Re: Wrong Mime-type detection

Posted by Nick Burch <ni...@alfresco.com>.
On Wed, 6 Apr 2011, Markus Jelsma wrote:
> However, removing all types other than plain/text from tika-mimetypes 
> might do the trick. Will Tika then fall back to that type even if it 
> first doesn't mark as such?

Tika will fall back to application/octet-stream if it doesn't know what a 
file is.

In the case of something like text/csv extends text/plain, then if you 
remove the entry for text/csv then Tika should fall back on text/plain 
(except if the match was only occuring on the latter)

Nick

Re: Wrong Mime-type detection

Posted by Markus Jelsma <ma...@openindex.io>.
 Hi Nick,

 Tika is deployed in my Nutch and it's not a simple task to adjust 
 parse-tika for the first two suggestions.

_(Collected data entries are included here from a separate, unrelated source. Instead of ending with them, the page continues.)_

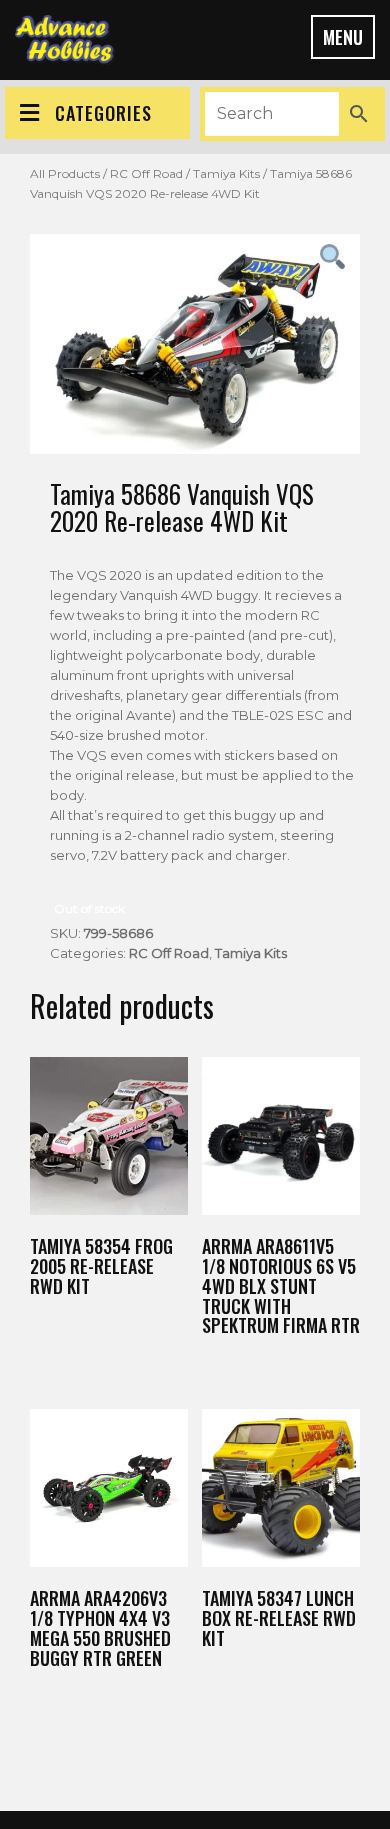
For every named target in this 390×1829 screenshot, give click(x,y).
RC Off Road (146, 173)
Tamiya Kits (226, 173)
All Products (65, 173)
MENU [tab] (343, 37)
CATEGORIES (103, 113)
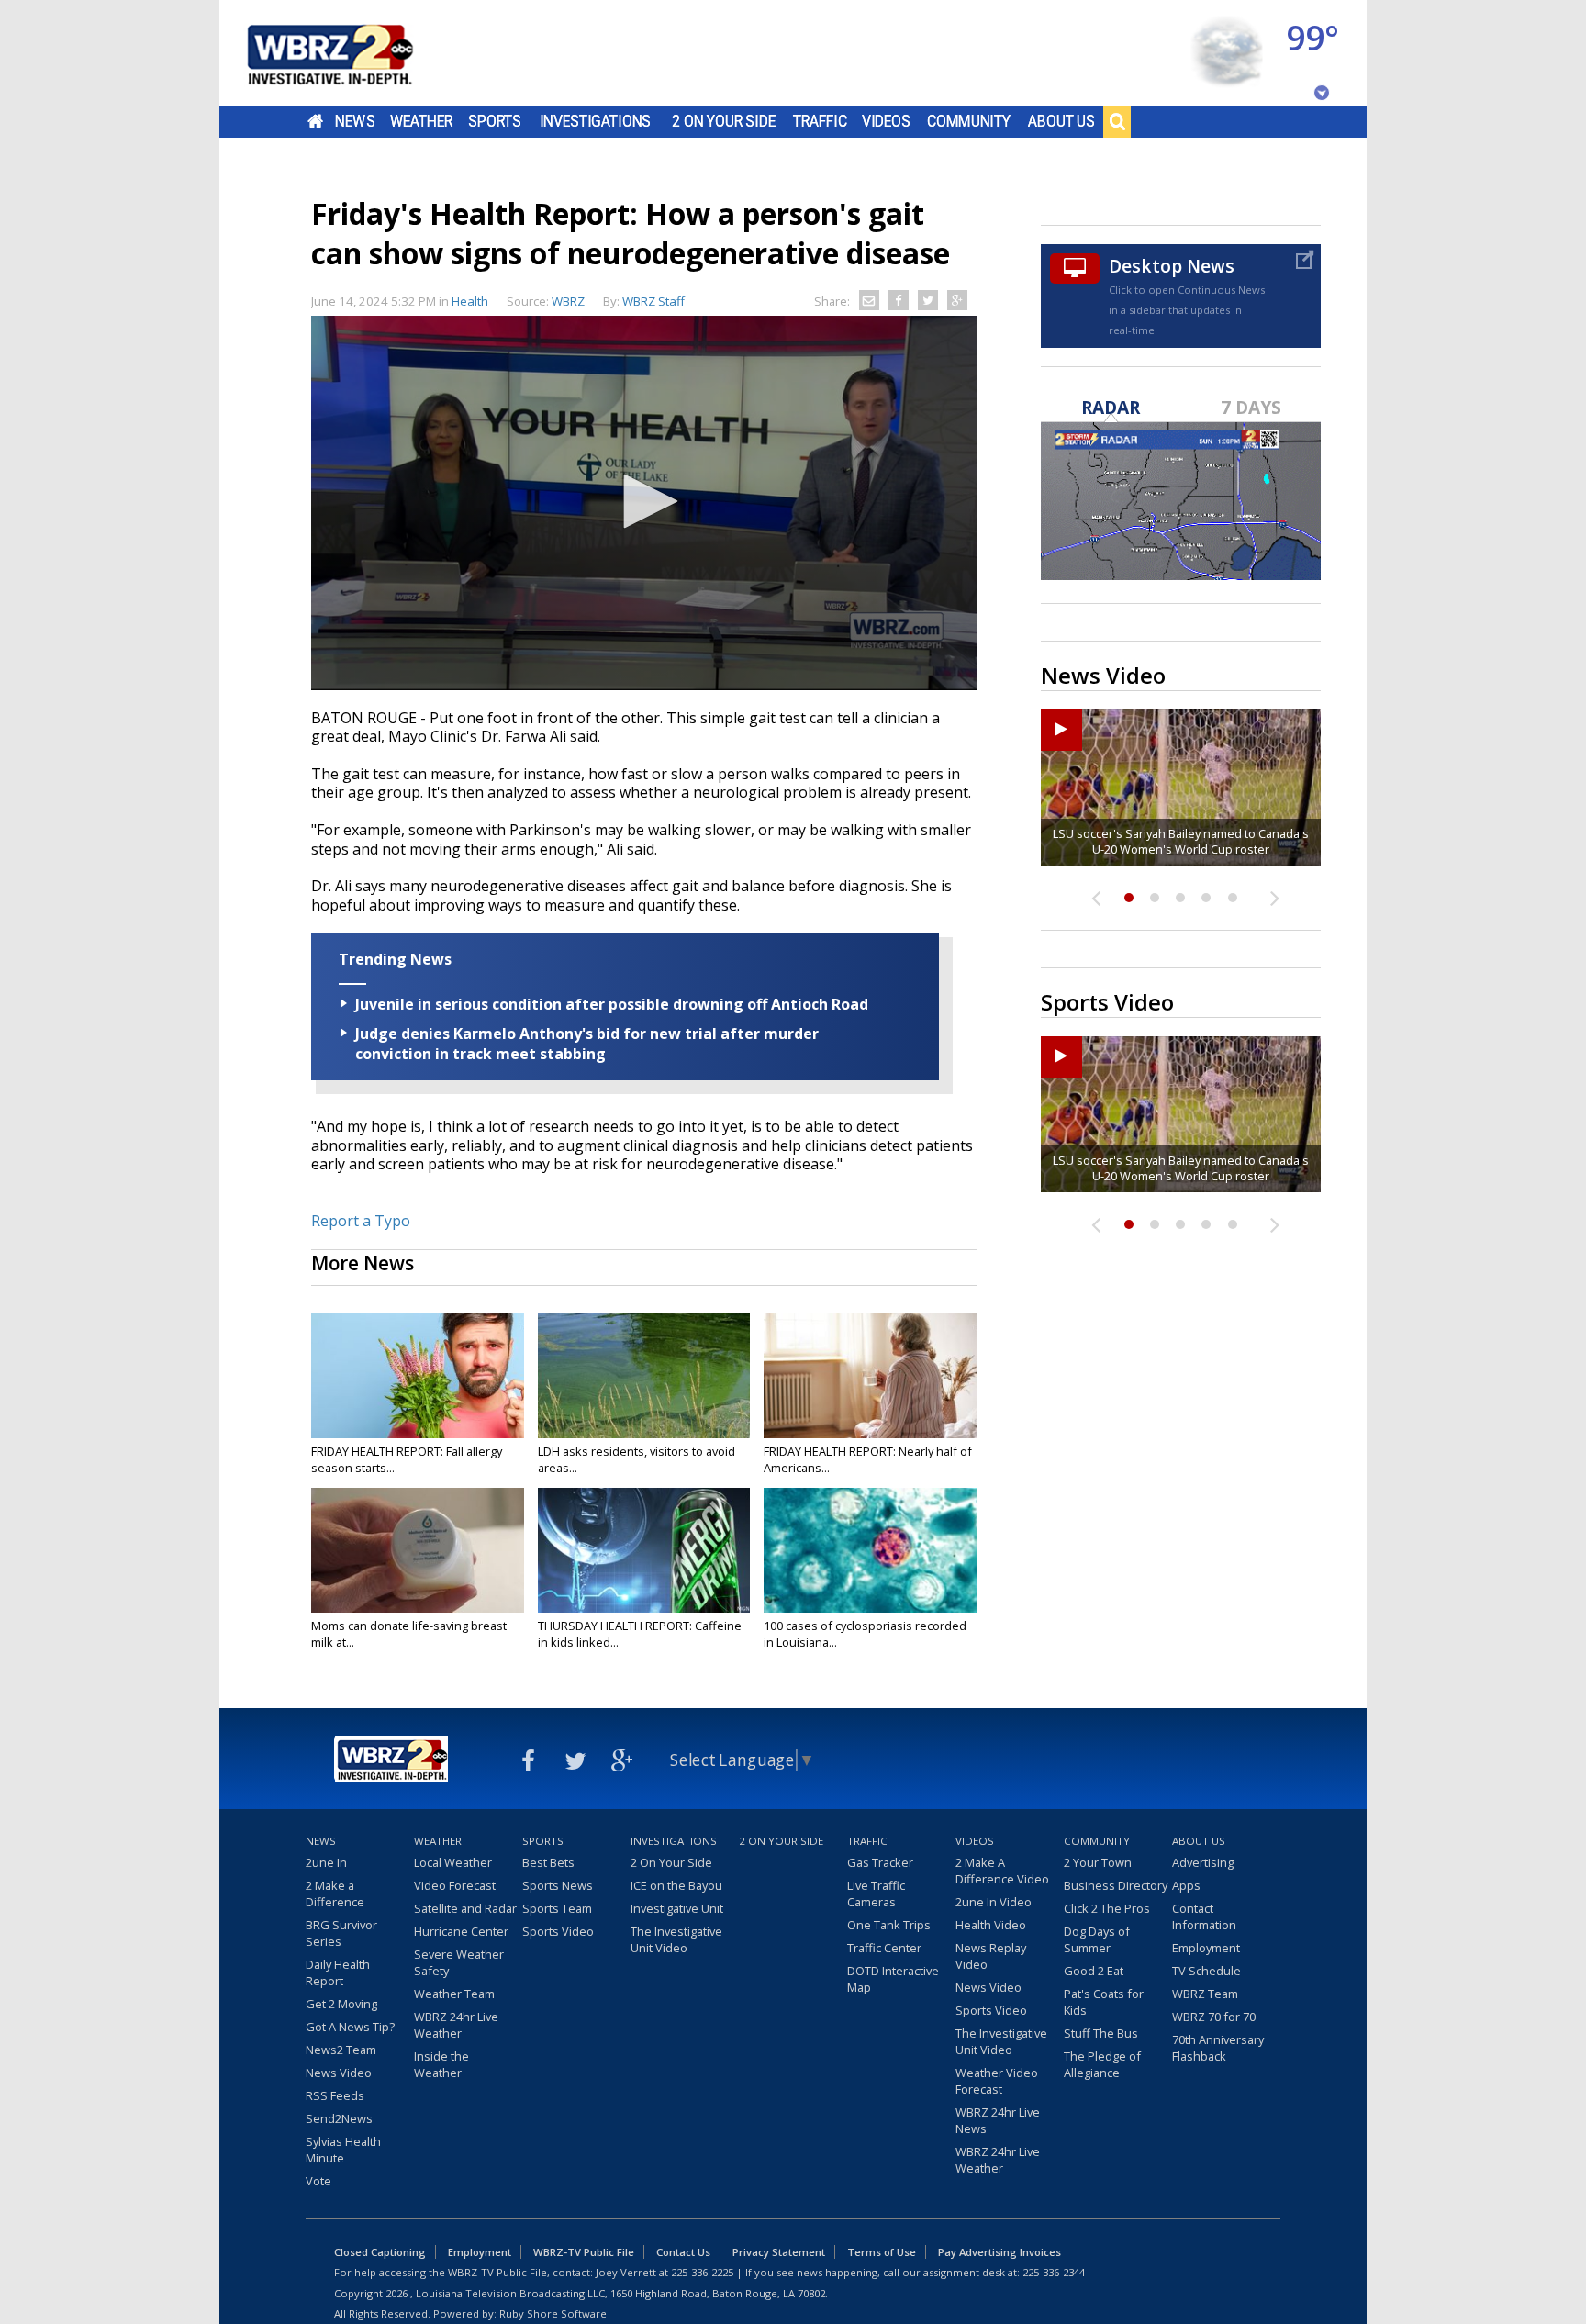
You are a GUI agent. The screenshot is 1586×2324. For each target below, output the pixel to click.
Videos (886, 121)
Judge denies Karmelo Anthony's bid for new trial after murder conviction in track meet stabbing (587, 1043)
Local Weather (453, 1862)
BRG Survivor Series (341, 1933)
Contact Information (1204, 1916)
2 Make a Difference (335, 1893)
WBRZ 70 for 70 (1214, 2016)
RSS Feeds (335, 2095)
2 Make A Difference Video (1002, 1870)
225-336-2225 (702, 2272)
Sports (494, 121)
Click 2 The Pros (1107, 1908)
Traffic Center (884, 1947)
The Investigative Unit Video (676, 1939)
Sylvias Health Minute (343, 2149)
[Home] (352, 52)
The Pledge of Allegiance (1102, 2064)
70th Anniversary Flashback (1218, 2047)
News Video (339, 2072)
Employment (1206, 1947)
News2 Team (341, 2049)
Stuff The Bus (1101, 2033)
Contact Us (683, 2252)
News (354, 121)
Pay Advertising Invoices (999, 2252)
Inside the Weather (441, 2064)
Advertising (1203, 1862)
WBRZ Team (1205, 1993)
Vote (318, 2181)
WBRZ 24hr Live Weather (456, 2024)
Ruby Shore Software (553, 2313)
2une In (326, 1862)
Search (1117, 121)
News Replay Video (990, 1955)
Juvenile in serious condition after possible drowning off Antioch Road (611, 1004)
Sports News (557, 1885)
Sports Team (557, 1908)
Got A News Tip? (350, 2026)
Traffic (820, 121)
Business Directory (1115, 1885)
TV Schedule (1206, 1970)
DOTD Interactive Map (893, 1978)
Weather (421, 121)
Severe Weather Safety (459, 1962)
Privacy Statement (778, 2252)
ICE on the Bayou (676, 1885)
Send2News (339, 2118)
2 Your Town (1098, 1862)
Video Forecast (455, 1885)
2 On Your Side (724, 121)
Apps (1186, 1885)
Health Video (990, 1924)
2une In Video (993, 1902)
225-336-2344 (1053, 2272)
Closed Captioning (380, 2252)
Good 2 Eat (1093, 1970)
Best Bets (548, 1862)
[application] (644, 503)
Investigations (596, 121)
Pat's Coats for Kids (1104, 2001)
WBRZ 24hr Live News (997, 2120)
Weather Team (454, 1993)
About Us (1061, 121)
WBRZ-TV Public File (583, 2252)
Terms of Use (881, 2252)
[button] (644, 501)
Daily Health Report (338, 1972)
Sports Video (558, 1931)
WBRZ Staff (653, 301)
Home (315, 121)
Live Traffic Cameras (876, 1893)
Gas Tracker (880, 1862)
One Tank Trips (889, 1924)
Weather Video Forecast (996, 2080)
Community (969, 121)
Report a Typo (360, 1221)
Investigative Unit (677, 1908)
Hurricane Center (461, 1931)
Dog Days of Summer (1097, 1939)
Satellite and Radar (465, 1908)
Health (470, 301)
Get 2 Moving (341, 2003)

However, removing all types 
 other than plain/text from tika-mimetypes might do the trick. Will Tika 
 then fall back to that type even if it first doesn't mark as such?

 Thanks,

 On Mon, 4 Apr 2011 17:22:20 +0100 (BST), Nick Burch 
 <ni...@alfresco.com> wrote:
> On Mon, 4 Apr 2011, Markus Jelsma wrote:
>> I've got some OCR'd books in plain text format which are incorrectly 
>> marked as application/x-elc, probably because of the junk bytes in the 
>> head and sometimes tail. I've also seen some being marked as shockwave 
>> files. The additional problem is that the file program also marks 
>> these files as Lisp data.
>
> One option is that if you trust the filename, you could match on just
> that. For example, you could decide that
> http://ia600400.us.archive.org/ can be trusted to get the content 
> type
> correct on text files, and just use theirs.
>
> Another one that could work in your special case could be to detect
> on both the start of the file, and say 10% and 20% in. If you get
> octet stream for the 10% and 20% then you know the first detection is
> likely to be correct. If they both give text, then there's a fair
> chance it's actually one of your iffy text files.
>
> Finally, if you know none of your files will be of certain
> problematic types, you could try just removing them from your mime
> magic list?
>
> Nick

-- 

Re: Wrong Mime-type detection

Posted by Nick Burch <ni...@alfresco.com>.
On Mon, 4 Apr 2011, Markus Jelsma wrote:
> I've got some OCR'd books in plain text format which are incorrectly 
> marked as application/x-elc, probably because of the junk bytes in the 
> head and sometimes tail. I've also seen some being marked as shockwave 
> files. The additional problem is that the file program also marks these 
> files as Lisp data.

One option is that if you trust the filename, you could match on just 
that. For example, you could decide that http://ia600400.us.archive.org/ 
can be trusted to get the content type correct on text files, and just use 
theirs.

Another one that could work in your special case could be to detect on 
both the start of the file, and say 10% and 20% in. If you get octet 
stream for the 10% and 20% then you know the first detection is likely to 
be correct. If they both give text, then there's a fair chance it's 
actually one of your iffy text files.

Finally, if you know none of your files will be of certain problematic 
types, you could try just removing them from your mime magic list?

Nick